In contrast, the strong coupling regime occurs when the energy exchange rate between the plasmon and exciton exceeds the loss rates of both systems. This leads to the formation of hybrid quasi-particles known as plexcitons, characterized by a Rabi splitting in the energy dispersion. The Rabi splitting, observable in spectroscopic measurements, serves as a direct signature of strong coupling. For instance, monolayer TMDCs coupled to plasmonic nanocavities have shown Rabi splittings in the range of 50-200 meV, depending on the quality of the plasmonic resonator and the exciton oscillator strength. The strong coupling regime enables coherent energy transfer between plasmons and excitons, which is critical for applications requiring quantum coherence, such as single-photon sources and polariton lasing.
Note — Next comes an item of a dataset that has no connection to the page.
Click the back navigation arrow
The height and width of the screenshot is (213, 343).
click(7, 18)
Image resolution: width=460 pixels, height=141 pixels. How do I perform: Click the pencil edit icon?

The choice of materials plays a crucial role in achieving efficient plasmon-exciton coupling. Noble metals like gold and silver are commonly used due to their strong plasmon resonances in the visible and near-infrared ranges. However, their high ohmic losses can limit the quality factor of the hybrid system. Alternative materials, such as aluminum or doped semiconductors, offer lower losses and tunable plasmon resonances, though at the cost of reduced field enhancement. On the semiconductor side, quantum dots provide high quantum yield and size-tunable emission, while TMDCs offer large exciton binding energies and valley-selective properties. Combining these materials requires precise nanofabrication techniques to control the separation distance, typically within a few nanometers, to maximize coupling while minimizing non-radiative quenching.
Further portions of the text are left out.